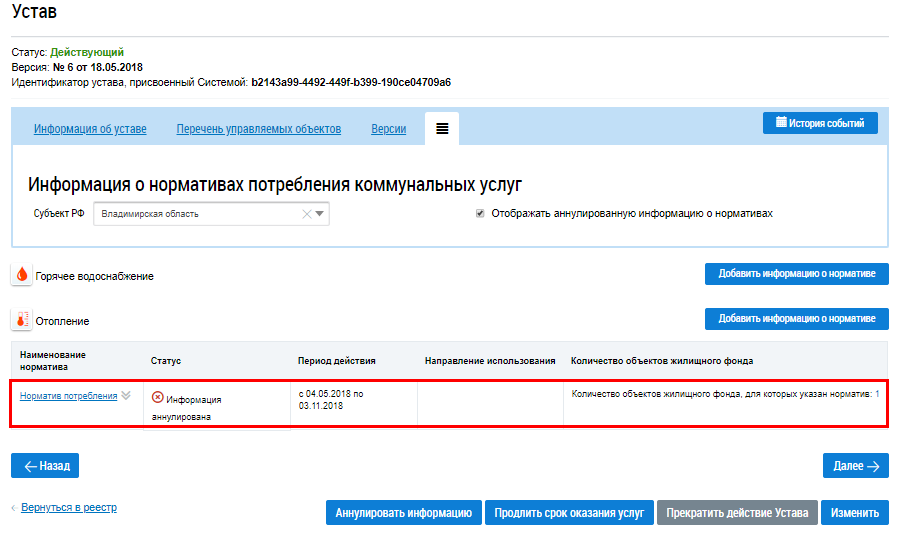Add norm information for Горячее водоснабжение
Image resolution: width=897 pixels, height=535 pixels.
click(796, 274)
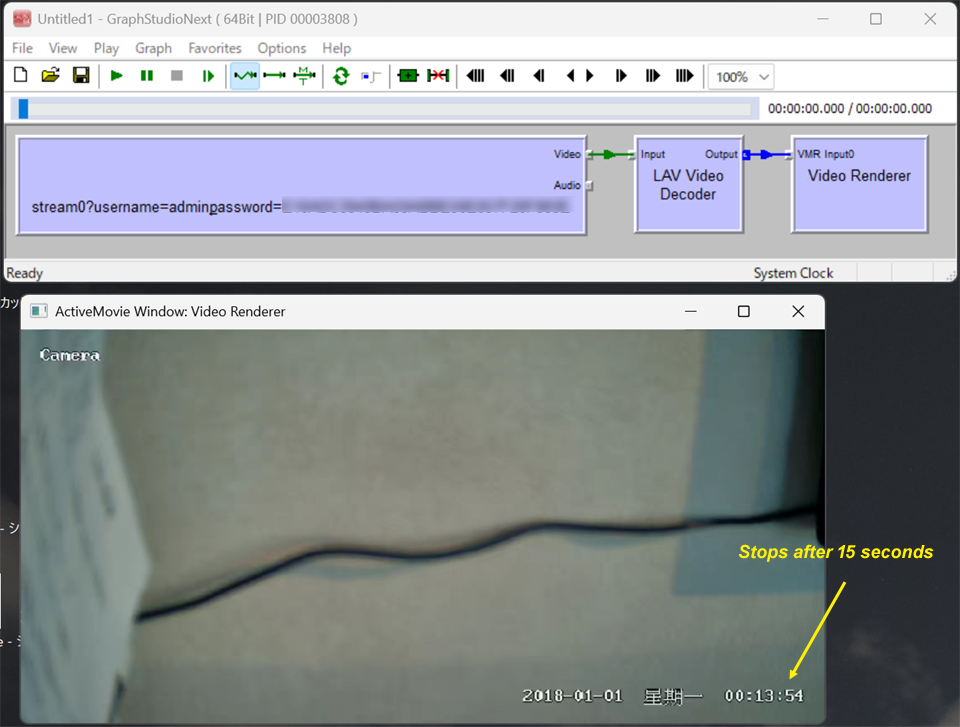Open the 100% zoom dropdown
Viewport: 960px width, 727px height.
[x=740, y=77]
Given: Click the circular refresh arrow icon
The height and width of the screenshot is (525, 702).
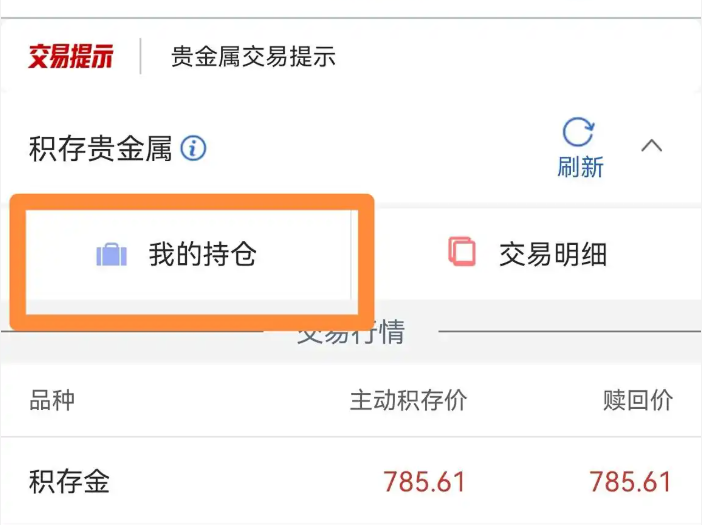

* * * * * * * * *

## [AIM OF THE EXERCISE]
Every line from the one containing "Given: Click the circular refresh arrow icon" through the end of the records is to be returned exactly, and those lines alone; pictures are dropped.

## [TASK RESULT]
Given: Click the circular refresh arrow icon
The height and width of the screenshot is (525, 702).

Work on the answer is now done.